My dd (now almost 4) was born with the toes on each foot bent almost completely over. You couldn't even really see them. I stressed pretty hard on it and everyone kept telling me she was fine. As she has grown older, they have straightened out quite a bit. I also figured out it was genetic (on my DH's side) for us. My boys don't have it though.

I have some toe issues myself (the two middle ones next to the big toe look almost fused in a way) that has been passed down to my children as well.


----------



## Romana (Mar 3, 2006)

My toes look like that. Never had a problem!







Of course, see your dd's doc if you're concerned.


----------



## majorsky (Oct 31, 2005)

Thanks everybody!









My gut feeling is that it's OK because little kids' feet have more cartilage and soft tissue than bones at this stage of development. As her arches develop, I suspect her toes will look more "normal." I don't recall anyone in my family having feet that look like that at her age, but who knows? I don't spend a lot of time looking at feet.









We're going to the doc on Thurs morning because my DH is stressing. I want him to feel reassured.

Kristin


----------



## sbgrace (Sep 22, 2004)

You might google clinodactyly toe. That's what it looks like to me and it is the more common toes.

My son had clinodactyly pinkies. It actually progresses as he grows in his case though pinkies may be different than feet. I suspect it is in your family though. Turns out I have slightly crooked pinkies as does my dad and both sisters. But it was so mild I never knew. My son just inherited a more severe curve.

We saw a pediatric orthopedist. Which actually in my son's case is needed because if the curve progresses to a certain point they have to treat before he gets to puberty. Again, fingers may be different than toes.


----------



## majorsky (Oct 31, 2005)

A-ha! My mother says her toes do what my DD's toes do.









Kristin


----------



## amaniesa (Jan 10, 2008)

My pinkie toes have always lied like that.
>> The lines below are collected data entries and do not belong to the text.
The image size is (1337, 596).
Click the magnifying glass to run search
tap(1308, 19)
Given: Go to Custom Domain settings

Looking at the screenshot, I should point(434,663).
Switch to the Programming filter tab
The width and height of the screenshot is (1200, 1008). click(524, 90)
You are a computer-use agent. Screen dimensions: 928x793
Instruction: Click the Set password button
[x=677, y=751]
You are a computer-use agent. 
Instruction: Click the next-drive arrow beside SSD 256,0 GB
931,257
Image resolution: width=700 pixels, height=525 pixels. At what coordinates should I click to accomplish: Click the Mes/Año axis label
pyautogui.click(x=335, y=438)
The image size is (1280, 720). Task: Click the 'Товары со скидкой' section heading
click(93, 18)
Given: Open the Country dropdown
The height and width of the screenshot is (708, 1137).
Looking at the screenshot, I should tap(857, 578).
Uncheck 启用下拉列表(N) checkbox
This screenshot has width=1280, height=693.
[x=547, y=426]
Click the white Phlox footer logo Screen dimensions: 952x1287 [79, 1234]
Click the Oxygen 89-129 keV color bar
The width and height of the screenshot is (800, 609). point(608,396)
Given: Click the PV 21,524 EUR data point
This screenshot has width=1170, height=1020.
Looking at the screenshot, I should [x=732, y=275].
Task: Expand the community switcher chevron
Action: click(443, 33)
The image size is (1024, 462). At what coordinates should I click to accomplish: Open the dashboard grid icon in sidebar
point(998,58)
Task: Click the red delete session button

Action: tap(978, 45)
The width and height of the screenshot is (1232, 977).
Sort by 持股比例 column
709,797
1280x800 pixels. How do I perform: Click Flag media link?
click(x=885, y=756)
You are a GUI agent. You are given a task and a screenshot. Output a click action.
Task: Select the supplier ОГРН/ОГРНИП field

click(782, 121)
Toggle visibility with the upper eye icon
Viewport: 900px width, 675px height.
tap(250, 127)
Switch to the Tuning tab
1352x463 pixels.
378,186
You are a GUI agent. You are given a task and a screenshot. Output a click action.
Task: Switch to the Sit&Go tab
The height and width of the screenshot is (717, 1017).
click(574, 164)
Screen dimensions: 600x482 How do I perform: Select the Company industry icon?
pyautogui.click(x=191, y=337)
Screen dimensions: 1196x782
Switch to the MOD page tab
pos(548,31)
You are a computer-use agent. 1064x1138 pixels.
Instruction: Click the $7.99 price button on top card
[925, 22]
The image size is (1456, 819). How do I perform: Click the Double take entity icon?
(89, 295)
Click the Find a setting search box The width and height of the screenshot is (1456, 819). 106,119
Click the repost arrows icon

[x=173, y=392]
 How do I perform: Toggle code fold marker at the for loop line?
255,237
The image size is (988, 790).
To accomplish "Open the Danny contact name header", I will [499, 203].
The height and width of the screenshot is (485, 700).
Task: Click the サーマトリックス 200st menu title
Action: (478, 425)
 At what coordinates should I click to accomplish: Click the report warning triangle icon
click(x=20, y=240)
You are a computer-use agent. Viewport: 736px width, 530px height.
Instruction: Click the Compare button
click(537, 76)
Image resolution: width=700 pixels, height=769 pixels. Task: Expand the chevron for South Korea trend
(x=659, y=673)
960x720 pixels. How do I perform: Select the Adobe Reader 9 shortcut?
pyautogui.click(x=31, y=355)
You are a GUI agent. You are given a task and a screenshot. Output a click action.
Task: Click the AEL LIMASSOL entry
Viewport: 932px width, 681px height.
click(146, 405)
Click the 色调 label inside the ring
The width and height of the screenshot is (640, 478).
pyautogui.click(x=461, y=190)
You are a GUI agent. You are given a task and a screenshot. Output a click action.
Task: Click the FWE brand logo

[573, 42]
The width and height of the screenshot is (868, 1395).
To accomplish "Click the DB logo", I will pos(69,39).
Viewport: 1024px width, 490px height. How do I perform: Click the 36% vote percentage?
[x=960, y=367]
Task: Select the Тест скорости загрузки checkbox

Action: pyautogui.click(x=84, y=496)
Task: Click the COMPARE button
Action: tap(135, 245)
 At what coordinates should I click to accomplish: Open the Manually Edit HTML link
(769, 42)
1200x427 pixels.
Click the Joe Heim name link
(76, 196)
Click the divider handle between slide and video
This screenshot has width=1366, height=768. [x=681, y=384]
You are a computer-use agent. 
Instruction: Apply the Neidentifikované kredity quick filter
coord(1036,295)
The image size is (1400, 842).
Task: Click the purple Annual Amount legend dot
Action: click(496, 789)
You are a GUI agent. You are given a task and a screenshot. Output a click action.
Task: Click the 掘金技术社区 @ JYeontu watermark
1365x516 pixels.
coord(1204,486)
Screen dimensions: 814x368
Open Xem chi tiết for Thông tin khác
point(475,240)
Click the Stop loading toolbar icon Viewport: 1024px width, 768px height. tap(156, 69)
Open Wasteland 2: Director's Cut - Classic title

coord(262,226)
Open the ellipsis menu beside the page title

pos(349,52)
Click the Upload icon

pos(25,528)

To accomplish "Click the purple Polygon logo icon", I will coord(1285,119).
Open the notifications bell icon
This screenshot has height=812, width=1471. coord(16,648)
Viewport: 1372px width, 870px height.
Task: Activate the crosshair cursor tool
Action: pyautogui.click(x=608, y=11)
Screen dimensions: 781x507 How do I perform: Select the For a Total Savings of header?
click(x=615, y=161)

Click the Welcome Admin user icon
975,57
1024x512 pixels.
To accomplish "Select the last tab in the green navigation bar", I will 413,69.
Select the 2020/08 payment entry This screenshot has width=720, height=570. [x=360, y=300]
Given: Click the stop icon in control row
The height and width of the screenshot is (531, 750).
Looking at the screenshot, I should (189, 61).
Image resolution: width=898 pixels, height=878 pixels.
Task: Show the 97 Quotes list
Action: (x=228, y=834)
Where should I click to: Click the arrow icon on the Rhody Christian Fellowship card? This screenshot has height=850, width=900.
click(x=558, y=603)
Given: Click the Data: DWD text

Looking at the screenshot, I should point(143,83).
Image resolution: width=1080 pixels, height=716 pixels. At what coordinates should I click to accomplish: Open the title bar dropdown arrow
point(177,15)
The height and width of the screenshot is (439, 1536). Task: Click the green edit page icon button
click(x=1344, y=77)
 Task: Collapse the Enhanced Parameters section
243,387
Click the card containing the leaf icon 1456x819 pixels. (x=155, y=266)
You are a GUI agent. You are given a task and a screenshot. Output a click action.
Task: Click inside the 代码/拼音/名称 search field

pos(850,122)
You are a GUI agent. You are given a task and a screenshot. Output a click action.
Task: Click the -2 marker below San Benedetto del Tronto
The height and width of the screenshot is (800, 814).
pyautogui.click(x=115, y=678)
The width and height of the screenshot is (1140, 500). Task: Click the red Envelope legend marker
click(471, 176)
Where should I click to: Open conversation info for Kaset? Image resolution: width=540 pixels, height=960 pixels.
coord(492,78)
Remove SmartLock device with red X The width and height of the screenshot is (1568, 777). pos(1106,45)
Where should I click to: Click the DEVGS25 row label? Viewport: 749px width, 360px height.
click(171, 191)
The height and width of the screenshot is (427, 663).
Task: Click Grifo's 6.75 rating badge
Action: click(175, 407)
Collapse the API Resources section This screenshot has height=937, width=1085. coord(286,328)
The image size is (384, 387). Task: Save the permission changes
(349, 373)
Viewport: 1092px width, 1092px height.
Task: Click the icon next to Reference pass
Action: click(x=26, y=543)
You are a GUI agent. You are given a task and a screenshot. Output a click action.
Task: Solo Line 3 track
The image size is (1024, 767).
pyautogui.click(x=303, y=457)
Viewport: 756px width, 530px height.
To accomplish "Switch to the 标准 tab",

It never hurt or caused a problem, except when I get a pedicure you can't see my cute pinkie toes LOL...
And your daughter's feet are ADORABLE. I don't know why, but I couldn't stop laughing at how cute they look.


----------



## moondiapers (Apr 14, 2002)

Everyone in my mom's family have pinky toes like that







And the pinky toe nail is a thin strip that grows straight up instead of laying down on a nailbed.


----------